- Born: December 14, 1943 (age 82) United States
- Occupations: Film director; screenwriter; actor; make-up artist;
- Spouse: Hilary Thompson ​(m. 1988)​
- Children: 1

= Alan Ormsby =

American film director

Alan Ormsby (born December 14, 1943) is an American director, screenwriter, make up artist, actor and author.

==Career==
Ormsby began work in feature films with the Bob Clark-directed Children Shouldn't Play with Dead Things (1972), co-writing the script with Clark, providing the make-up effects and starring as the lead, Alan, alongside his then-wife Anya Ormsby. Two years later, Ormsby and Clark re-teamed on Deathdream, directed by Clark and penned by Ormsby. Deranged (1974), a horror film inspired by serial killer Ed Gein, saw Clark producing with Ormsby writing and co-directing the feature (with Jeff Gillen).

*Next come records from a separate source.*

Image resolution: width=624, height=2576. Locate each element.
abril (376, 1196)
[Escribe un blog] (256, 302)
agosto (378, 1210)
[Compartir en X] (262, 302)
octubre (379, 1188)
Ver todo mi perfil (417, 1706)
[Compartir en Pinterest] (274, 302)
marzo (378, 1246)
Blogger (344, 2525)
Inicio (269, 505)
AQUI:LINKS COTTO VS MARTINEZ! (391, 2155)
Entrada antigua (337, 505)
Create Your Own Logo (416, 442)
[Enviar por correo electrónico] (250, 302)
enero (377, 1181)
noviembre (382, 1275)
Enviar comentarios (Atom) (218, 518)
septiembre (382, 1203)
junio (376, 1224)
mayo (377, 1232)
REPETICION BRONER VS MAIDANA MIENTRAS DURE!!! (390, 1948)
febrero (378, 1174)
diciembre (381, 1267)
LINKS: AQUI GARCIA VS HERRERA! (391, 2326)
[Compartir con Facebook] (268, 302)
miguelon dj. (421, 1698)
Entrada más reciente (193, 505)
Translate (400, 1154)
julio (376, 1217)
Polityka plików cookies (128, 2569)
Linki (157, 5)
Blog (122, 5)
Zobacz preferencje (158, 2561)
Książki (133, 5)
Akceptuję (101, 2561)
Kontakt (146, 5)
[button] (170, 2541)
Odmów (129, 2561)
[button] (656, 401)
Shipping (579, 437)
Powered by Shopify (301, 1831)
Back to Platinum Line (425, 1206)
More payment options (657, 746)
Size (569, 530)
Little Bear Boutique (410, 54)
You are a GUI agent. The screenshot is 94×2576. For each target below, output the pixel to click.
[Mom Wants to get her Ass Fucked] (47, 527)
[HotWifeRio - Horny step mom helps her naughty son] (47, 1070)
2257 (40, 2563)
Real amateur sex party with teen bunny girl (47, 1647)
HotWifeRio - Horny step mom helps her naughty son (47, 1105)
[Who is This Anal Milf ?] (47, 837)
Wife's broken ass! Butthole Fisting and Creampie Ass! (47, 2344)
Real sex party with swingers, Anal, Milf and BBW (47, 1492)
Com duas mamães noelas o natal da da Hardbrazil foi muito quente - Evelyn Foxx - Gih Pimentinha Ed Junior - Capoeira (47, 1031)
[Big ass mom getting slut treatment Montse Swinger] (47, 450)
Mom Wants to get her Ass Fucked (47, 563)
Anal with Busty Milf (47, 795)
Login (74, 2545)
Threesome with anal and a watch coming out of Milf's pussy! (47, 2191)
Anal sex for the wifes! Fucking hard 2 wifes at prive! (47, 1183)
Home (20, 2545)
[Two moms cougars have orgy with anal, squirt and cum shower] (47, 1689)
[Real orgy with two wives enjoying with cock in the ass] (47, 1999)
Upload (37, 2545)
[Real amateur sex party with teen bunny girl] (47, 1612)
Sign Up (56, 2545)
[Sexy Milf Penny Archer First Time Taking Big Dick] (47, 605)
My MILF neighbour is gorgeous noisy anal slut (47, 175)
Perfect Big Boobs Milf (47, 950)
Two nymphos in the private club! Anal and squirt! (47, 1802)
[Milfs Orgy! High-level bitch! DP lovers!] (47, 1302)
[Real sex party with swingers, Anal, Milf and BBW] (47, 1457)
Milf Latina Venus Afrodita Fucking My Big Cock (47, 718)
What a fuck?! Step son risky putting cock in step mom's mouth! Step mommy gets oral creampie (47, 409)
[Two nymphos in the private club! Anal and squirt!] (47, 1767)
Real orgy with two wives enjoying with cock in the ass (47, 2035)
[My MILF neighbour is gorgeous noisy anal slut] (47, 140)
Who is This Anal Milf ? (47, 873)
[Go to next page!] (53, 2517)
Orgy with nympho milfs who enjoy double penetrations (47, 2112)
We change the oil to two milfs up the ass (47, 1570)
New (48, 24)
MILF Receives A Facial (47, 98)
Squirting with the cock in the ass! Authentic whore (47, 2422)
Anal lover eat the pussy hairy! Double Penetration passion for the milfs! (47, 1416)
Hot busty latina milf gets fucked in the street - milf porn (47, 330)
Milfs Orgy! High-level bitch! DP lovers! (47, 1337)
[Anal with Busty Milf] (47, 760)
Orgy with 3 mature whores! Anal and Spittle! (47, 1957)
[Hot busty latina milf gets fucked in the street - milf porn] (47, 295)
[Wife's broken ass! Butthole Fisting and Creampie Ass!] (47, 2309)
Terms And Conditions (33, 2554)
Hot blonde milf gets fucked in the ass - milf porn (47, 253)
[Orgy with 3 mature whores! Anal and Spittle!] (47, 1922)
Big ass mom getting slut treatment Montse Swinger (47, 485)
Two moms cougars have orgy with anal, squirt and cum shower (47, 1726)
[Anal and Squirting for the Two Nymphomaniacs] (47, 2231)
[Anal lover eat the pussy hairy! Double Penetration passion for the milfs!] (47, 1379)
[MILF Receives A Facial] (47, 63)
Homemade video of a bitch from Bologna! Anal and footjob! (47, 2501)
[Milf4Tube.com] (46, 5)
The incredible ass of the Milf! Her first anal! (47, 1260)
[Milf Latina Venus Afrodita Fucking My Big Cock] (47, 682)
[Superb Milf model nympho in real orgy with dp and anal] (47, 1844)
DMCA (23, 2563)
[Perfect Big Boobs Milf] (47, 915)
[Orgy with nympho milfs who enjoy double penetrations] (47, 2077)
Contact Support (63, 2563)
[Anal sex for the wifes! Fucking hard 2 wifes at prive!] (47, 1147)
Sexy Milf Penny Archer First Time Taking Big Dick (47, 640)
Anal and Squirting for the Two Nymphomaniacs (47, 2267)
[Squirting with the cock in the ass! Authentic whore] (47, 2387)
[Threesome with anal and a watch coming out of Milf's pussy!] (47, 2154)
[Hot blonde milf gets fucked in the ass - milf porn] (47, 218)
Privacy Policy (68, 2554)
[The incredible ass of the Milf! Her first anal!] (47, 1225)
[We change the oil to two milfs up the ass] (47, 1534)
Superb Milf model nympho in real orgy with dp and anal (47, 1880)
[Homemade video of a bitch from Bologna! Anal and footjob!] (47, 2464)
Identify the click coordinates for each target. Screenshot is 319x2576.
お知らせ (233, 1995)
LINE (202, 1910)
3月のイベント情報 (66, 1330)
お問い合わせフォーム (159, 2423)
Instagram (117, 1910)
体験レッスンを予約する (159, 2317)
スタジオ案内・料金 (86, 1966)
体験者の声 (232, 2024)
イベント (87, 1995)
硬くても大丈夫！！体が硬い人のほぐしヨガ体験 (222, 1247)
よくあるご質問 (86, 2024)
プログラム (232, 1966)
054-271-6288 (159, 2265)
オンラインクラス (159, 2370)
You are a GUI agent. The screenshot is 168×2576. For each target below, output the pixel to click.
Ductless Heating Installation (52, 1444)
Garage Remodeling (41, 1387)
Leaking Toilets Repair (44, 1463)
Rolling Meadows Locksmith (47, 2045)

In the 1980s, Ormsby continued working as a screenwriter, penning the screenplays for The Little Dragons (1980), My Bodyguard (1980), Paul Schrader's Cat People (1982) and Clark's Porky's II: The Next Day (1983). Ormsby returned to directing with Popcorn (1991), which he'd also written, but left the production early on and was replaced by Porky's actor Mark Herrier. Ormsby's work includes the three "films-within-a-film" in the finished movie. In the early 1990s, he was initially recruited to write the screenplay for a remake of The Mummy for Joe Dante, although it was later re-written by John Sayles. In 1996, he co-wrote The Substitute.

==Other works==
In addition to his work in film, Ormsby is known for having authored the 1970s special make-up effects book Movie Monsters, as well as creating the doll Hugo: Man of a Thousand Faces, the latter of which was featured in The Pee-wee Herman Show and on Uncle Floyd's variety show.